The request ▸ Render everything in the records from the line containing "Click the Search input field" down to the end as a Markdown table with the columns Row and Line text, one line per row, skipping blank lines. Leave the pictures out of your answer.

Input records ▸
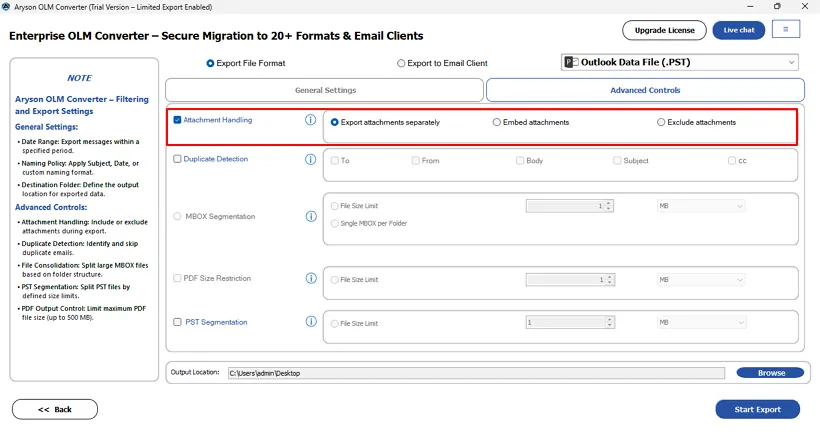Select the Exclude attachments radio button
Viewport: 820px width, 432px height.
661,123
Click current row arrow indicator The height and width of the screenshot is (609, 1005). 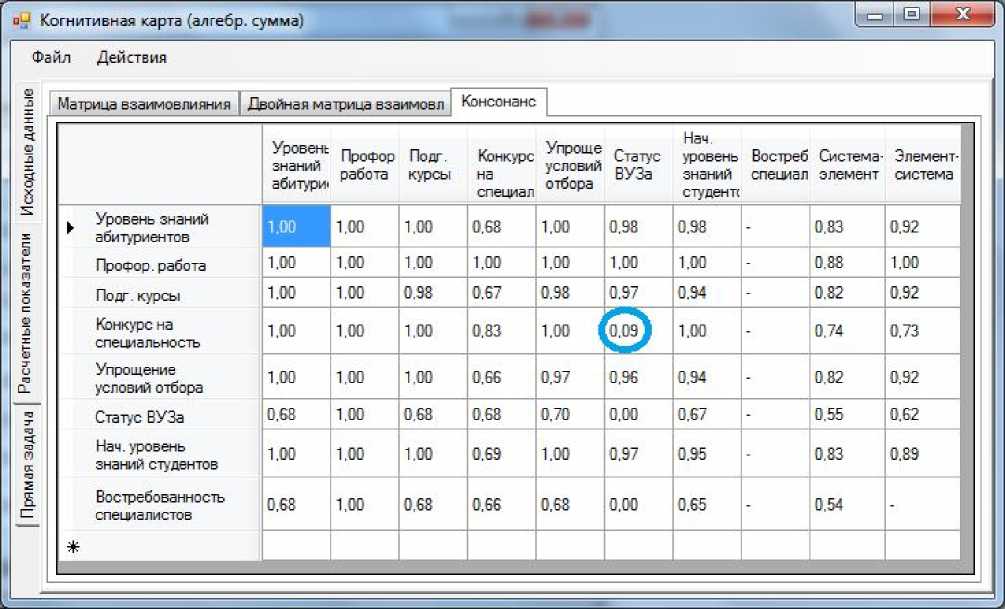pyautogui.click(x=71, y=228)
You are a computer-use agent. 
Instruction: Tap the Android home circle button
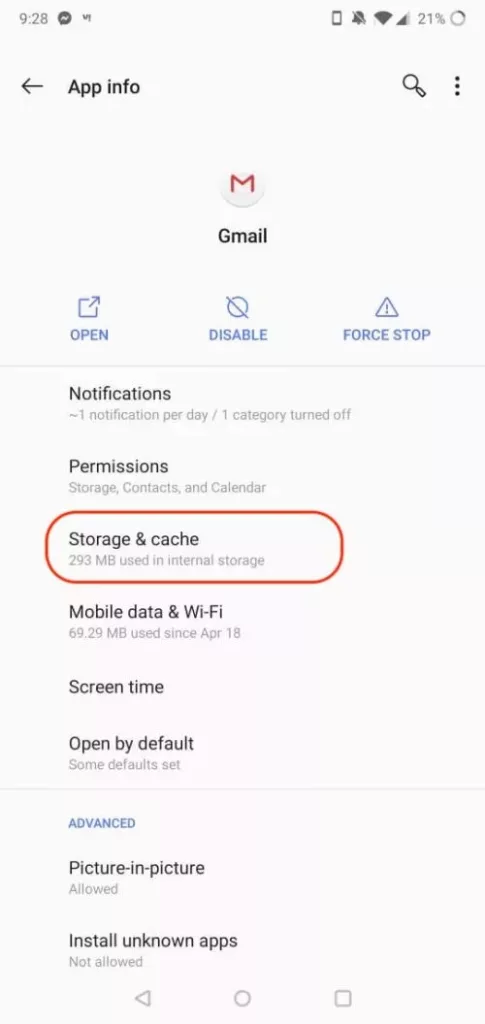coord(242,998)

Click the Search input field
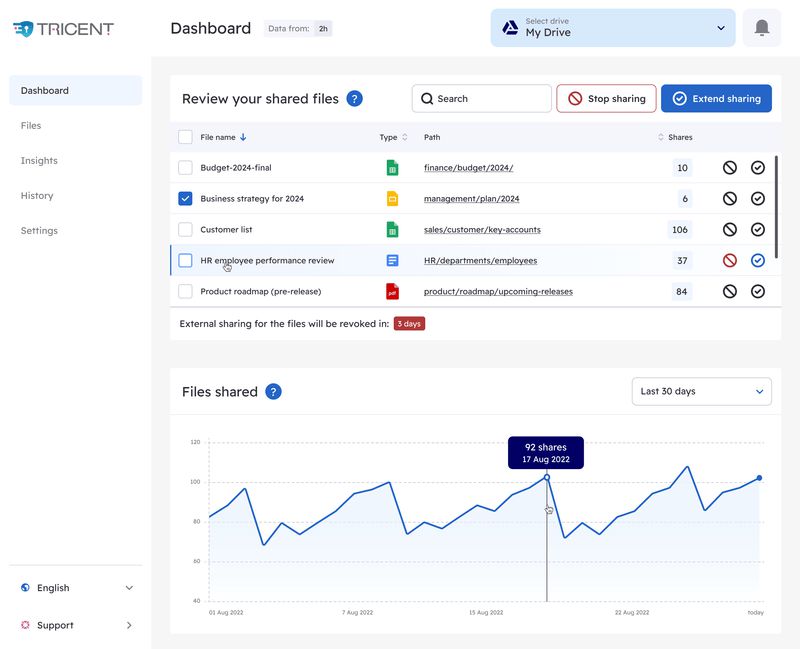tap(482, 98)
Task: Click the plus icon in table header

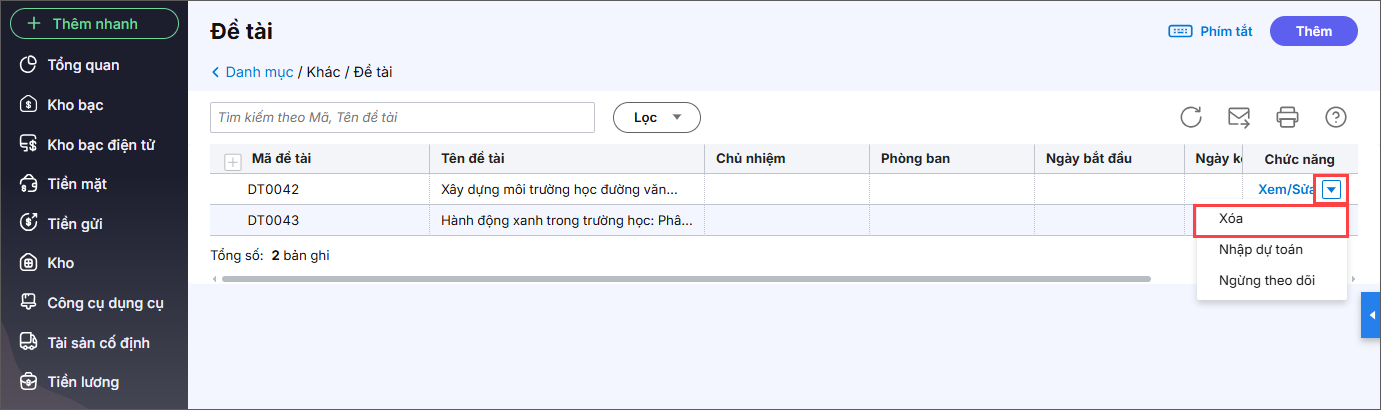Action: (232, 160)
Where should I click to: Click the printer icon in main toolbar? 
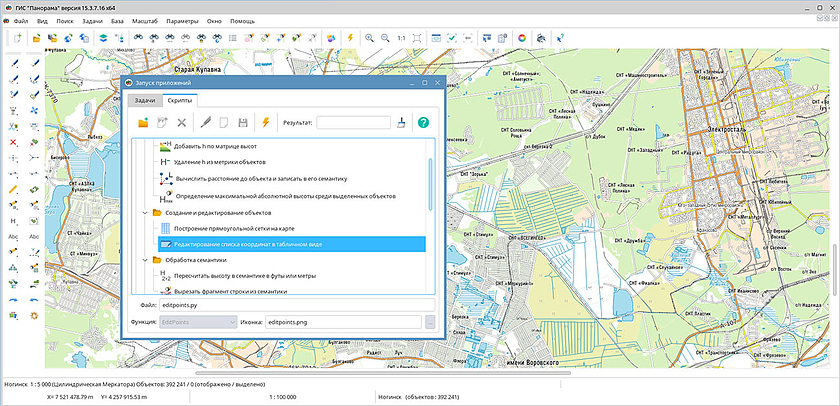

Output below ▸
| Row | Line text |
|---|---|
| 1 | Click the Search input field |
| 2 | tap(482, 98) |
| 3 | Task: Click the plus icon in table header |
| 4 | Action: (232, 160) |
| 5 | Where should I click to: Click the printer icon in main toolbar?  |